Transparency lags: xAI publishes some prompts but no full safety reports, unlike OpenAI/Anthropic. Controversies include Grok briefly censoring unflattering mentions of Musk/Trump or generating extreme content—fixed reactively.

Criticism: perceived founder bias (Musk’s influence) and weak moderation raise ethical questions. No DSA obligations yet, but as Grok expands, scrutiny grows.

TikTok: The Black Box with Geopolitical Strings

TikTok’s algorithm excels at personalization, driving addiction through rapid discovery. Owned by ByteDance (China), it’s criticized for potential state influence—fears Beijing could manipulate feeds or access data.

In 2025, US/EU concerns persist: bans debated, deals proposed (e.g., algorithm separation).

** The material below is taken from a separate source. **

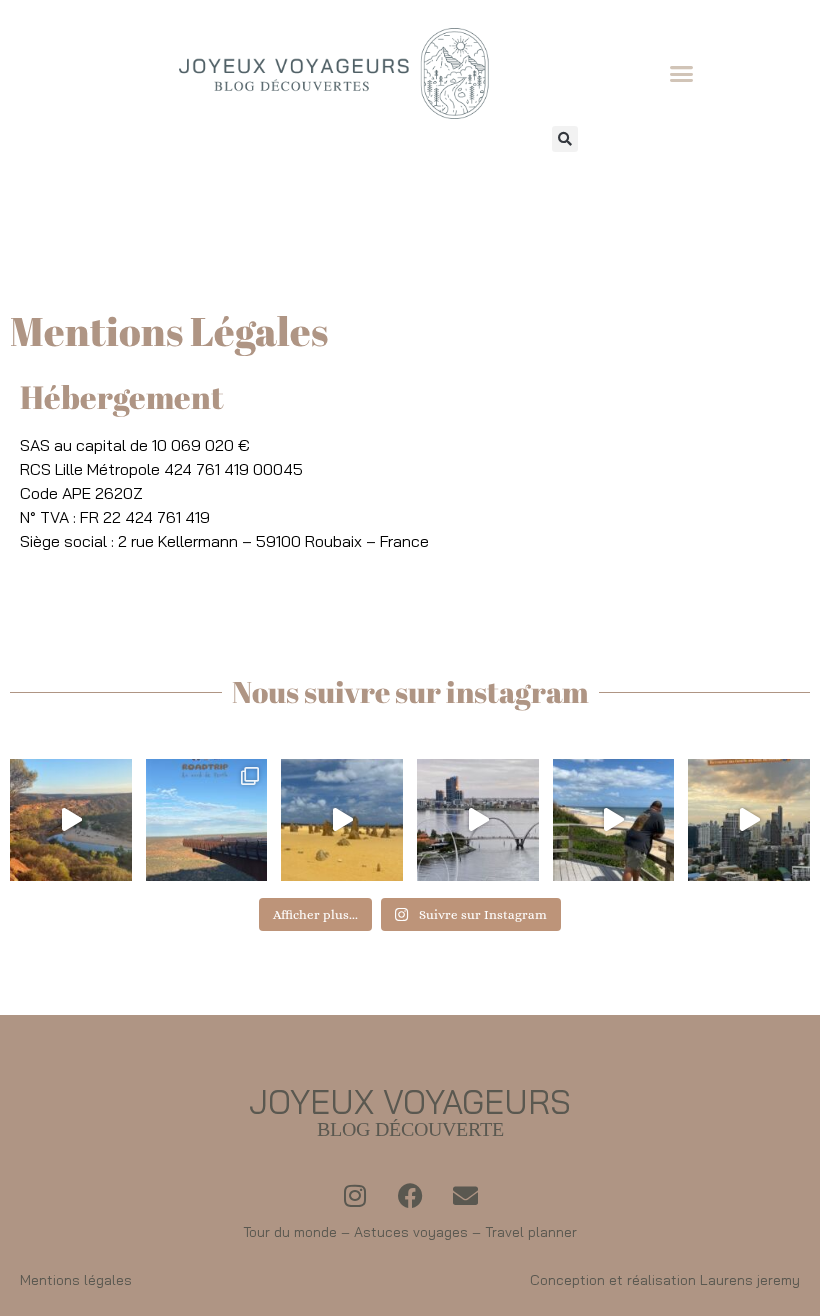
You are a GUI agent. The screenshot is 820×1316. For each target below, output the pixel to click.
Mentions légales (76, 1280)
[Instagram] (355, 1195)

Douyin (Chinese version) limits youth time and promotes education; TikTok faces accusations of lighter controls abroad.

ByteDance denies interference, but opacity fuels distrust—little public insight into recommendations.

A Tale of Transparency and Power

PlatformTransparency LevelKey Criticism (2025)Regulatory Pressure
XPartial open-sourceOwner bias, engagement over accuracyHigh (EU fines, DSA probes)
MetaHigh (reports, tools)Echo chambers, past scandalsMedium (compliance-focused)
Grok/xAILow (some prompts)Reactive fixes, perceived Musk biasEmerging
TikTokVery lowChinese influence, data risksVery high (bans/deals)

These algorithms shape discourse: X amplifies provocation, Meta balances interactions, Grok seeks unfiltered truth, TikTok hooks discovery.

Criticism on X (e.g., Musk’s visibility) can reduce reach short-term if flagged, but high-engagement critics often gain visibility—X rewards controversy.

Europe pushes for accountability; platforms resist full openness as trade secrets. In 2025, the battle continues: who controls the feed controls the conversation.